• [INSTRUCCIONES] Prolonga el fragmento seleccionado, que trata de deseos personales y del calor del verano, a partir de su última oración.

• [FRAGMENTO SELECCIONADO]
Algunos "te lo dije" saben tan amargos que no compensan. Mejor el sexo que, por lo menos, relaja.  


lunes, 19 de junio de 2017

Me gustaría

Me gustaría que los programas de radio no se pudieran ver, que las voces que salen de los altavoces, los auriculares o las entrañas de mi coche, nunca adquirieran materialidad corpórea, que fueran como los personajes de los libros que me gustan, que siempre estuvieran a salvo de decepcionarme. Me gustaría que los hombres que me enamoran no tuvieran jamás voces que me chirríen. Me gustaría tener la clase de Robin Wright y el sentido del humor de Margaret Atwood. Me gustaría ser capaz de llevar abrigos de terciopelo de colores y que en Amazon, los calcetines de rayas de colores desparejados existieran, también, para gente con los pies pequeños. Me gustaría saber caminar con las manos en los bolsillos con el estilo de Idris Elba. Me gustaría que volvieran las galletas de vainilla de mi infancia y tener la risa cantarina de mi hija María. Me gustaría que las gafas de vista cansada que uso cuando me meto en la cama a leer no me hicieran ojos de dibujo animado triste. Me gustaría charlar amigablemente con los diseñadores que este año han decidido que el volante es bello. Me gustaría que nadie dijera «¿no se te ocurre otra cosa?» y me gustaría poder contestarle «vuelva usted mañana». Me gustaría encontrar una almohada que me quiera y una maleta sin fondo como la bolsa de Mary Poppins. Y que no pese. Me gustaría que no se produjeran películas malas y que los clásicos en blanco y negro fueran obligatorios. Me gustaría que nadie comprara los libros malos, que esos ejemplares atroces cogieran polvo en librerías y almacenes y que terminaran sus días ardiendo en las chimeneas o estufas de las casas de gente que lee libros buenos. Me gustaría estar segura siempre de que la tarta de manzana es sin sin crema. Mejor dicho, me gustaría que la crema pastelera despareciera de los postres.  Y que los pimientos rojos no me sentaran mal. Me gustaría cenar siempre a las ocho y media y andar descalza a todas horas. Me gustaría saber qué ocurrió con la pareja que vi romper en Praga en el otoño de 2004 cuando él le propuso matrimonio y ella le dijo que no, moviendo la cabeza a un lado y a otro y diciendo «no, no, don´t do that». Me gustaría saber si fueron capaces de terminar el viaje juntos, si recuerdan  aquel momento y si él devolvió el anillo o se lo acabó dando a otra. Me gustaría saber si volverán a Praga, si yo volveré.  


jueves, 15 de junio de 2017

Odia al calor

El calor en mayúsculas aplasta, atora, embrutece, encabrona, crispa, hostiliza, da ganas de llorar, marea, debilita, hincha los tobillos, hace fluir riachuelos de sudor por el canalillo, marea, baja la tensión, quita el hambre, da jaqueca, desorienta, nubla la vista,  desconcentra, empana, ralentiza,  desorienta, provoca espejismos e impide dormir por la noche y adormece durante el día. 

El calor verdadero apaga la vida. No ilumina, nos envuelve en una bruma deslumbrante en la que todos los colores viven sin ganas, agonizan, esperando que el calor se canse. Las cosas, las personas, los edificios, los paisajes, todo pierde nitidez, sus contornos se difuminan y desdibujan. Hasta que no llegue el sol de otoño nada volverá a ser concreto.

• [Elementos de datos]
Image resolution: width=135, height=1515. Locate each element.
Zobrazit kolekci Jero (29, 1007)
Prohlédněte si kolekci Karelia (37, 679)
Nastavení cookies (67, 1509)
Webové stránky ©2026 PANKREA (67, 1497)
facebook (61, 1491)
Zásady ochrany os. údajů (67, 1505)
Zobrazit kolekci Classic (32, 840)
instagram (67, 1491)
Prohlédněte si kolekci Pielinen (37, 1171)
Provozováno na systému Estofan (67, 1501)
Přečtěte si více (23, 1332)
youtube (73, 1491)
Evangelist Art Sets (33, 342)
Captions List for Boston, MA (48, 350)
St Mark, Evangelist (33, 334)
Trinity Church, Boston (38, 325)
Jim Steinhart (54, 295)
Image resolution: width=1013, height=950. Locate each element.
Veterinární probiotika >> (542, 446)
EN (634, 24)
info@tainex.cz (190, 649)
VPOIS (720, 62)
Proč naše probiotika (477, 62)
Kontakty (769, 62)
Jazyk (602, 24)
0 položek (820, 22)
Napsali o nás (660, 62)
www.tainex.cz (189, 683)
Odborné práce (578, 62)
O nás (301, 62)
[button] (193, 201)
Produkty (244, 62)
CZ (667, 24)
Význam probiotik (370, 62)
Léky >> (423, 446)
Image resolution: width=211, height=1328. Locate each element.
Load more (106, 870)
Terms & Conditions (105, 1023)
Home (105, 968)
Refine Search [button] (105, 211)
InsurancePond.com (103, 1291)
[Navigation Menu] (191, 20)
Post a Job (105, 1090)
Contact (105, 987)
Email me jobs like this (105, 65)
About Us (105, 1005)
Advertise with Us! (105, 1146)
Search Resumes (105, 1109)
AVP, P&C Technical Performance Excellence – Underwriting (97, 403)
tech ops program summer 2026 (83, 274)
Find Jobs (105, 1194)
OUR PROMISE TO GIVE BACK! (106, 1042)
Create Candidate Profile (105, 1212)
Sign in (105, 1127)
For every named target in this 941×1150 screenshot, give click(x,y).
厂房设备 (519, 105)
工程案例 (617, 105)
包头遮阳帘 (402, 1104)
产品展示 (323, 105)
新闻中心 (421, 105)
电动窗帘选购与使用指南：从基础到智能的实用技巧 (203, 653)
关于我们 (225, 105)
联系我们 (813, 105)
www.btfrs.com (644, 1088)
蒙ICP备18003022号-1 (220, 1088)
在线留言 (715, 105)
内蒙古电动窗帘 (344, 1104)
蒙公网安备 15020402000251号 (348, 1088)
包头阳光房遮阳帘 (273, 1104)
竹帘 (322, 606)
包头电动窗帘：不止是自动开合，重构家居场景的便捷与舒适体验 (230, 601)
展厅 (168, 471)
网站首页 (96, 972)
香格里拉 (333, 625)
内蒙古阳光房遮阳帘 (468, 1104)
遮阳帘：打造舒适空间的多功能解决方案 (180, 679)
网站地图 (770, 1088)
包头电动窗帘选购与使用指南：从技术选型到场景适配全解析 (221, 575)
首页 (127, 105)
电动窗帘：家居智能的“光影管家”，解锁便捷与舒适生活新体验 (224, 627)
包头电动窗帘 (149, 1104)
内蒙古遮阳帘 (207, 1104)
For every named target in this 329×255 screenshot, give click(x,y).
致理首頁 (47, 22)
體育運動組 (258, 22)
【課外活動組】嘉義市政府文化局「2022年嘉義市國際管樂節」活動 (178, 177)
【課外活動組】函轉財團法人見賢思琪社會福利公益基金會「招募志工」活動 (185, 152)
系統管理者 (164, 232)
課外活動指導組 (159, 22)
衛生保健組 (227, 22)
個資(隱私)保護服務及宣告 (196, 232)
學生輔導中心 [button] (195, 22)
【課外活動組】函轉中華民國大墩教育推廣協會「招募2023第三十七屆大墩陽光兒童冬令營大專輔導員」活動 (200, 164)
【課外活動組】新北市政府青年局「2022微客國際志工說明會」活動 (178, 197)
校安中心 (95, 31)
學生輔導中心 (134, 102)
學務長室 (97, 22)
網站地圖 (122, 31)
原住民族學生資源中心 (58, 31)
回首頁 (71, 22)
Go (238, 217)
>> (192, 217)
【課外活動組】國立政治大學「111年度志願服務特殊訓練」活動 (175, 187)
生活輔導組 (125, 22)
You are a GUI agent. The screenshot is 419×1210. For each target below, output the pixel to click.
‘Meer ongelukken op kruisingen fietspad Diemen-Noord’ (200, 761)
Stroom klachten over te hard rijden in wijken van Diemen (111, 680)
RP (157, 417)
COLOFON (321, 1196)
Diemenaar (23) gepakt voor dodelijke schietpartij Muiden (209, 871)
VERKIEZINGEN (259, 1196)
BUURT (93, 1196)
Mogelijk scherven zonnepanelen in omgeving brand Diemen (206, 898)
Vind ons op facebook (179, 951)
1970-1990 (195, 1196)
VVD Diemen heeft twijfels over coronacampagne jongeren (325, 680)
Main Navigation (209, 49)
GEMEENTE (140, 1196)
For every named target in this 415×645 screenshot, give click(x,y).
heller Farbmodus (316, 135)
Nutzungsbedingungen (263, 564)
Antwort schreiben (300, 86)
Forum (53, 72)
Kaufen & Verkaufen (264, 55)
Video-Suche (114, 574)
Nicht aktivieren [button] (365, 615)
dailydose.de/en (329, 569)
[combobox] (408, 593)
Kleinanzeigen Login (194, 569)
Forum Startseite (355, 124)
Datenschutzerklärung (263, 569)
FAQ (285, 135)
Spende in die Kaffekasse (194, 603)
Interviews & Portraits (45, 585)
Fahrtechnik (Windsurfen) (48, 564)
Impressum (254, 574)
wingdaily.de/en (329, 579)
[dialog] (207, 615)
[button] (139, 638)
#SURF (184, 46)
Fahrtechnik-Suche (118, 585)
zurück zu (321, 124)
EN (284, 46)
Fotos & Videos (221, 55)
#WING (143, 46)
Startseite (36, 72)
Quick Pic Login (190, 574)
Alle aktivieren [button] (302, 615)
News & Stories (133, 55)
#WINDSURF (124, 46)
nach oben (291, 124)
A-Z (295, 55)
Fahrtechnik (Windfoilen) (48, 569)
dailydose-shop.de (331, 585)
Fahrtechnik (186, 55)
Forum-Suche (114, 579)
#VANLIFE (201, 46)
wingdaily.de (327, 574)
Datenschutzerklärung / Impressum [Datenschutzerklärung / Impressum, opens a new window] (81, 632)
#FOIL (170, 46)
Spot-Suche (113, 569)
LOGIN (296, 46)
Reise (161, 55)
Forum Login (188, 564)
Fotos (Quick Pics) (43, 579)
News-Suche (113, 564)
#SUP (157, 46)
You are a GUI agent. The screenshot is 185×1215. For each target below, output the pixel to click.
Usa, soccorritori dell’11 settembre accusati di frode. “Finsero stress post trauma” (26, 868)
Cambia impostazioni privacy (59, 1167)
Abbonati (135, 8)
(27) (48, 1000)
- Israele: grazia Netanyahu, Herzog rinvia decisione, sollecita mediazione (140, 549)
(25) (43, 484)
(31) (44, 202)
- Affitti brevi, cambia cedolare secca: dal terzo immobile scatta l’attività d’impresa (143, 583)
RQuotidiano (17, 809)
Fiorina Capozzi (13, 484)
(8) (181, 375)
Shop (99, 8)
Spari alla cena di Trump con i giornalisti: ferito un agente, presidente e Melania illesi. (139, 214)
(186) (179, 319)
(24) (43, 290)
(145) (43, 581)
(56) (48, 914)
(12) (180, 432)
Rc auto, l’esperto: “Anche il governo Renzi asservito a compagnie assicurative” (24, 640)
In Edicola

• [RESPUESTA]
El calor es apocalíptico, llega como una plaga bíblica y no se puede escapar de él. Las calles se estrechan porque todos caminamos en plan comando, pegados a las paredes, aullando por encontrar la sombra. Llegar a casa no es garantía de refugio, abres las ventanas y descubres cómo se siente tu comida en el microondas. Tu cama, una hoguera. 

El calor que abrasa enmudece el mundo. Un tono rojo y denso lo cubre todo, amortiguando los sonidos. Solo oímos chicharras y, con mucha suerte, el zumbido sordo del aire acondicionado. Al caer la tarde, la noche, empezamos a escuchar algo: persianas subiéndose en busca de una inexistente brisa, los coches, los seres humanos atreviéndose a salir a la calle, ocupando las aceras y boqueando de puntillas para tratar de respirar aire que no provenga directamente del infierno de asfalto por el que caminan. 

El calor efervescente te aleja de los que quieres, los abrazos se vuelven pegajosos, el sexo se convierte casi en natación sincronizada y cualquier tipo de actividad física en el exterior se convierte en deporte de alto riesgo. 

Entonces, ¿qué nos ha dado el calor? Las sandalias, el placer de meter los pies en agua fría, las camisetas de tirantes, los ventiladores de techo que hipnotizan hasta cerrarnos los ojos, el gazpacho, el granizado de limón, los paseos por la orilla del mar, las piscinas al aire libre, las noches en la terraza, al fresco. 

Ajá. Lo que nos gusta del calor es todo lo que nos sirve para librarnos de él. 

Odio el calor. 


martes, 13 de junio de 2017

Dublín y las puertas de colores

El primer beso de mi vida fue con un irlandés. Tenía un nombre impronunciable que a mí me parecía mitad rusa, mitad nombre de mujer. Aquel irlandés besaba muy bien y se me llenó la camiseta de arena fría de playa irlandesa.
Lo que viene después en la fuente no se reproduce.